Let’s begin with the failure scenario. We see that some machines no longer exist in the VMware environment.

This will result in the OpenShift API going completely offline.

$ oc login https://<api_URL>:6443
error: dial tcp XX.XX.XX.XX:6443 connect: connection refused - verify you have provided the correct host and port and that the server is currently running.
$ curl -k https://<api_URL>:6443
curl: (35) OpenSSL SSL_connect: SSL_ERROR_SYSCALL in connection to <api_URL>.com:6443
$ oc get nodes
Error from server (InternalError): an error on the server ("") has prevented the request from succeeding
$ oc get clusteroperators
Error from server (InternalError): an error on the server ("") has prevented the request from succeeding

We also see that the console is unavailable:

Recovering Failed Master Nodes

The first procedure is to ssh the still functional master node:

$ ssh -i ~/.ssh/id_rsa core@XX.XX.XX.XX

Let's show the backup that will be used for recovery:

$ ls /home/core/backup/
snapshot_2021-06-04_194718.db  static_kuberesources_2021-06-04_194718.tar.gz

NOTE: After any update in the OpenShift cluster, it is highly recommended to perform a backup of ETCD. For restoring a backup using an earlier version, additional steps will be required for correctly recovering the cluster.

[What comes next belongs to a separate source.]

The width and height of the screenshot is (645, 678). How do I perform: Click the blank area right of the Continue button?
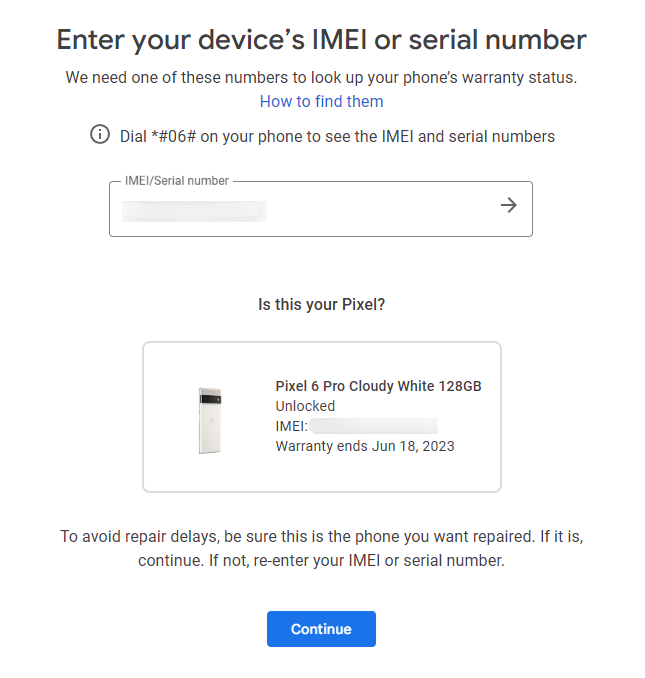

Before performing the ETCD backup restore, it is necessary to stop the static control plane pods.

Stopping the ETCD pod:

$ sudo mv /etc/kubernetes/manifests/etcd-pod.yaml /tmp

Validate that the pod ETCD stopped:

$ sudo crictl ps | grep etcd | grep -v operator

NOTE: When you run the above command, no output should be returned. If the pod ETCD is still running, you must wait until it stops.

Stopping the Kube APIServer pod:

$ sudo mv /etc/kubernetes/manifests/kube-apiserver-pod.yaml /tmp

Validated that pod Kube APIServer stopped:

$ sudo crictl ps | grep kube-apiserver | grep -v operator

NOTE: When you run the above command, no output should be returned. If the kube-apiserver pod still appears, you should wait until it stops.

Move the ETCD data directory to a different location:

$ sudo mv /var/lib/etcd/ /tmp

With the backup located, the next step is to restore the ETCD backup for the cluster to bring the backup online and thus perform the recovery procedures of the two master nodes that were lost.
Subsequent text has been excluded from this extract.